■ **About this exercise**: The needed output is the run of lines below from the one containing "Click the Chorus Mix knob" through the one containing "Screen dimensions: 812x1466", copied exactly and free of pictures.

■ **Records provided**:
Segment Open

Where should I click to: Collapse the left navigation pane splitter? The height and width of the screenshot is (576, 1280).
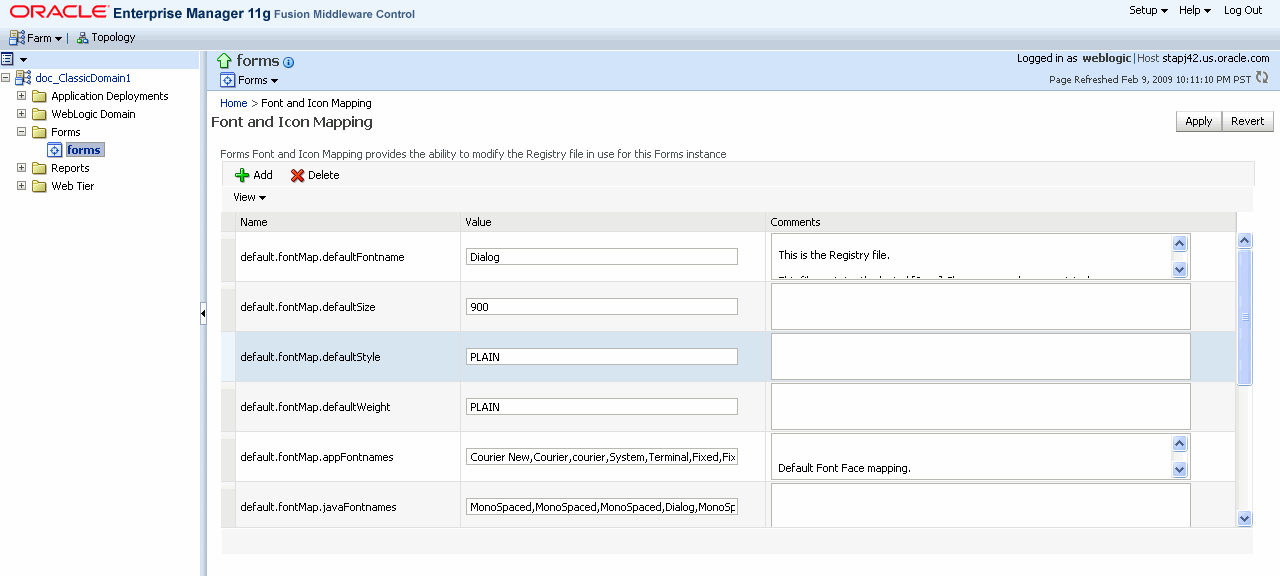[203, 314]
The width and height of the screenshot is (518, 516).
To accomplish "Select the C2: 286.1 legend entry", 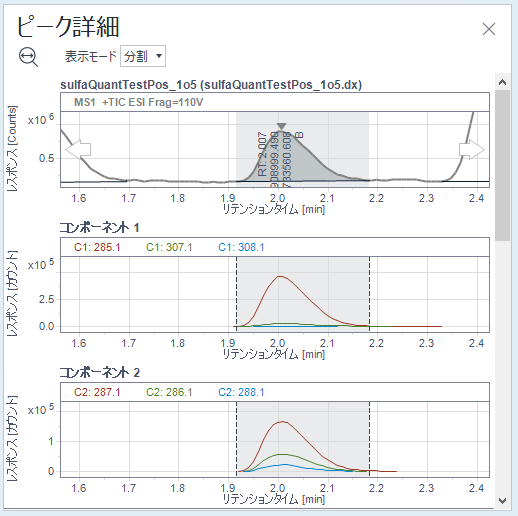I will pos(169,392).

Segment Closed
Segment Open

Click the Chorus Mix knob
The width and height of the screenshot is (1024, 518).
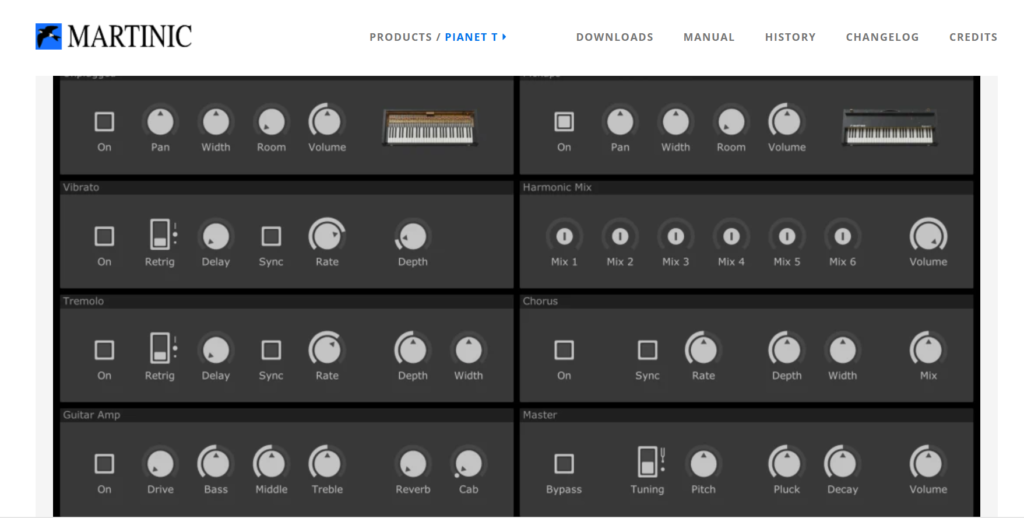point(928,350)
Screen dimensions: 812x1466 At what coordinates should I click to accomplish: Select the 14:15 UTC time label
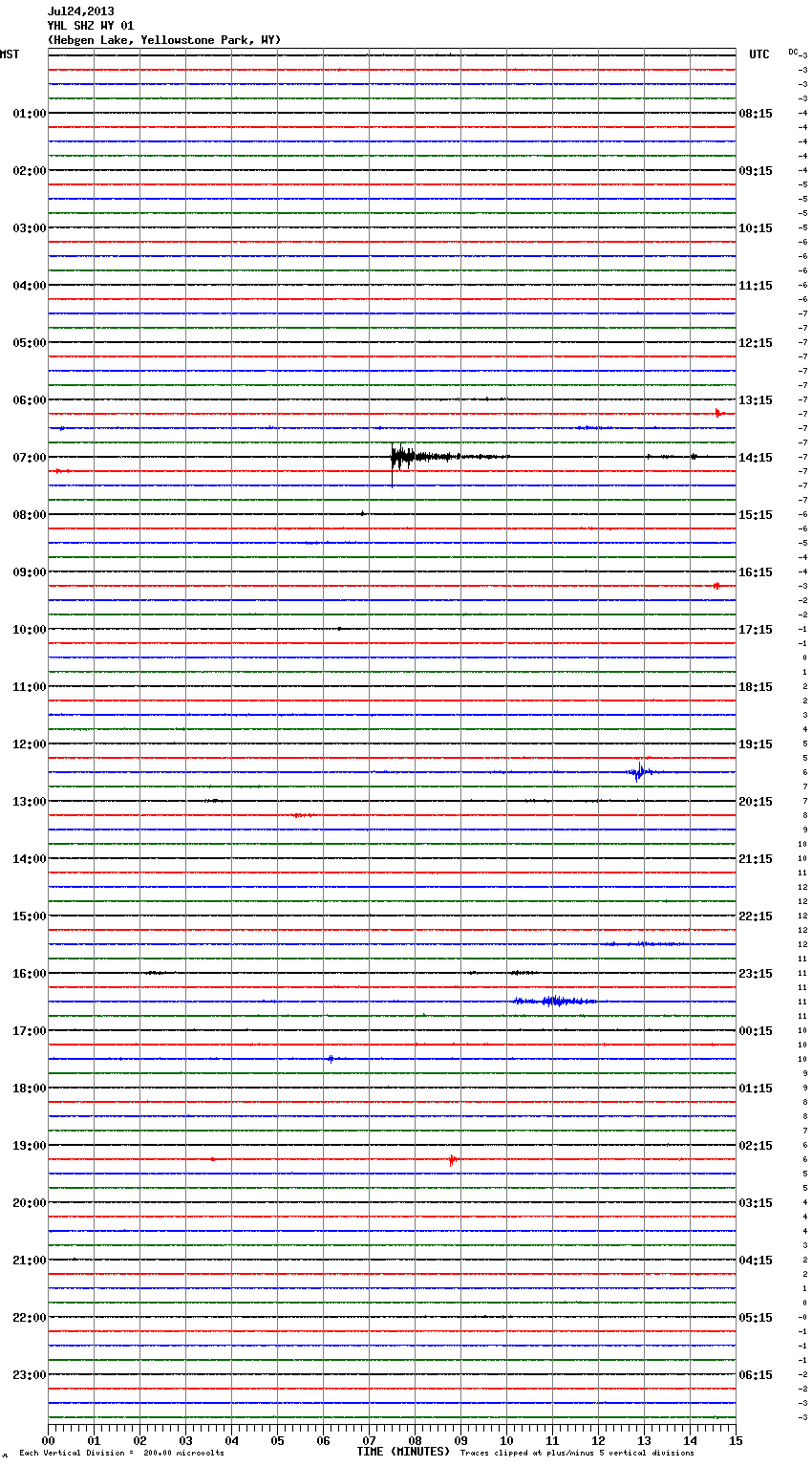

Segment Closed

■ **Result of the exercise**:
Click the Chorus Mix knob
The width and height of the screenshot is (1024, 518).
point(928,350)
Screen dimensions: 812x1466 At what coordinates should I click to accomplish: Select the 14:15 UTC time label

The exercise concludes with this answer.